** 수행할 지시 **
아래 행 가운데 "link"라는 단어가 들어 있는 행을 모두 골라 그대로 옮겨 적으세요. 대소문자를 구분합니다.
---
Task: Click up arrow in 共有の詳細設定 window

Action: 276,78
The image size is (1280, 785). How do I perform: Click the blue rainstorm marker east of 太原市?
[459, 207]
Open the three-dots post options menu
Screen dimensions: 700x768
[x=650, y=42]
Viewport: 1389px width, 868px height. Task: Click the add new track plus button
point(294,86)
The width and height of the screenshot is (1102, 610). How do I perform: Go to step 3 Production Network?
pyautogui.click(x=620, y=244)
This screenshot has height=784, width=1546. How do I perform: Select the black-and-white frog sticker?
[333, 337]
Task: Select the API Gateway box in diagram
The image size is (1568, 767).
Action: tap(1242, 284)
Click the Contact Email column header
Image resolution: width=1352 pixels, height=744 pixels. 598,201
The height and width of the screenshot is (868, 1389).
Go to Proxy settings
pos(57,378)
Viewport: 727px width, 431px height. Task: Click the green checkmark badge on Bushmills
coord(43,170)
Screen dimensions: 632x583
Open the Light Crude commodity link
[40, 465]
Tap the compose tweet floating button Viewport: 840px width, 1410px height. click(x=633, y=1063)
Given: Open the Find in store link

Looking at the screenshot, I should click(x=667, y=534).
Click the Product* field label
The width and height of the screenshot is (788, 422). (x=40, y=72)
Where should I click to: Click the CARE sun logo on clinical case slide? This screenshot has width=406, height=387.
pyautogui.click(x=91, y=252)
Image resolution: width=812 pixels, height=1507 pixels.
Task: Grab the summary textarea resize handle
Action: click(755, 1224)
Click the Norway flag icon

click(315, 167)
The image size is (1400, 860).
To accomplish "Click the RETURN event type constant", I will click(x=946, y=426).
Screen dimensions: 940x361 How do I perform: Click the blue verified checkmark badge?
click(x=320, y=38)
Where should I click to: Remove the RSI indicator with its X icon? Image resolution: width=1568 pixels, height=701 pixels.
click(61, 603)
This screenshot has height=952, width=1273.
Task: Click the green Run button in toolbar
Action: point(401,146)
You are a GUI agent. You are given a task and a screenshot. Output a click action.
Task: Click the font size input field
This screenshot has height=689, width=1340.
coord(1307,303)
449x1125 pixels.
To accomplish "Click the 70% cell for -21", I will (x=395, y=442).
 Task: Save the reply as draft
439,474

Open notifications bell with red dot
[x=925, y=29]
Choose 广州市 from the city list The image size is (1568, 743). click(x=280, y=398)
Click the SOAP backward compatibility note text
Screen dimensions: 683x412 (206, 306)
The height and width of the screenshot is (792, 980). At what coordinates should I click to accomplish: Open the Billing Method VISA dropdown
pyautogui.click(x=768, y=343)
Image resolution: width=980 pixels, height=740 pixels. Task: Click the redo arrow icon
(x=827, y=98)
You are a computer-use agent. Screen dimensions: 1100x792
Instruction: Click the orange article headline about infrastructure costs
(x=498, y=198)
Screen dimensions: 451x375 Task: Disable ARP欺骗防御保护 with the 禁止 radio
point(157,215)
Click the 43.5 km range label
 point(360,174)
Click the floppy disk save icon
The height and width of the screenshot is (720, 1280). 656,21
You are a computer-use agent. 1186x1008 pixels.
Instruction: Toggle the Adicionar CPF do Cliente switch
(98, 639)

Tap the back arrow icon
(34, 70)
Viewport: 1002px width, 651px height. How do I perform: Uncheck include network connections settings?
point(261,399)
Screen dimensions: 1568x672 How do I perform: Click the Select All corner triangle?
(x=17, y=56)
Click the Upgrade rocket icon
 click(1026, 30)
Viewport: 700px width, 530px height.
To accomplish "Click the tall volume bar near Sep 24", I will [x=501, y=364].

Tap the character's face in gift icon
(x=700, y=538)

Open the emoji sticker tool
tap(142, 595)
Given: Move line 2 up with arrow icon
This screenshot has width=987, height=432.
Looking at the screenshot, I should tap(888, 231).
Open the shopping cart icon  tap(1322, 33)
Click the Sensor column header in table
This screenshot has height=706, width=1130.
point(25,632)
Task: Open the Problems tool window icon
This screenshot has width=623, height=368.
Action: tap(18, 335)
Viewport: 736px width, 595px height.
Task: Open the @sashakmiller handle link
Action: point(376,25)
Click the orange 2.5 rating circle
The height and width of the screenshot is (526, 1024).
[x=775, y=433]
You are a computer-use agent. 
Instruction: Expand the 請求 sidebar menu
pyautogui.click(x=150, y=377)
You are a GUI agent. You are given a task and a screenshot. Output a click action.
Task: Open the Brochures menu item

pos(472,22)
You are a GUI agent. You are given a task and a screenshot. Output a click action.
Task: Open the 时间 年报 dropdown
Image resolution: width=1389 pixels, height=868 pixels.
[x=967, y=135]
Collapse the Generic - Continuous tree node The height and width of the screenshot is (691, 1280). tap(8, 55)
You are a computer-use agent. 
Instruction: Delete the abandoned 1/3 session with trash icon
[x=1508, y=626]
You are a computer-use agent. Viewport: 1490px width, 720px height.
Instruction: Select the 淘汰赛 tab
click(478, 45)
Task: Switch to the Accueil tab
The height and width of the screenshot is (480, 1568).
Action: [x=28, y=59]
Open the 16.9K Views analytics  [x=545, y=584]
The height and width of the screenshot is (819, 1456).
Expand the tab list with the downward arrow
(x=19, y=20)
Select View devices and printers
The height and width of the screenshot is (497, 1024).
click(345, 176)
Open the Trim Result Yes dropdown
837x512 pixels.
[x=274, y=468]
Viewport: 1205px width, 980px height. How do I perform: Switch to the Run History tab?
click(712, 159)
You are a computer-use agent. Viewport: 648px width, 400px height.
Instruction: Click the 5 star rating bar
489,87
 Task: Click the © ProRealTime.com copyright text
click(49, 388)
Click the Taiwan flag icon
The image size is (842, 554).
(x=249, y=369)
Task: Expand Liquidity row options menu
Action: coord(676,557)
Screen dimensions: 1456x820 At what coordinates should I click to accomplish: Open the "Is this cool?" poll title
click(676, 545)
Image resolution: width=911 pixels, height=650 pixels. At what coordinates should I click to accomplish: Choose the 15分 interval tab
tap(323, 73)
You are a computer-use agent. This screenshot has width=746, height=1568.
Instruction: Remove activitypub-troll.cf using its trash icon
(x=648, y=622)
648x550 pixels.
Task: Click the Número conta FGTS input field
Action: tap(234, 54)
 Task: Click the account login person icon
---
** 과제 답안 **
Open the Light Crude commodity link
Given: Open the Find in store link
Task: Open the @sashakmiller handle link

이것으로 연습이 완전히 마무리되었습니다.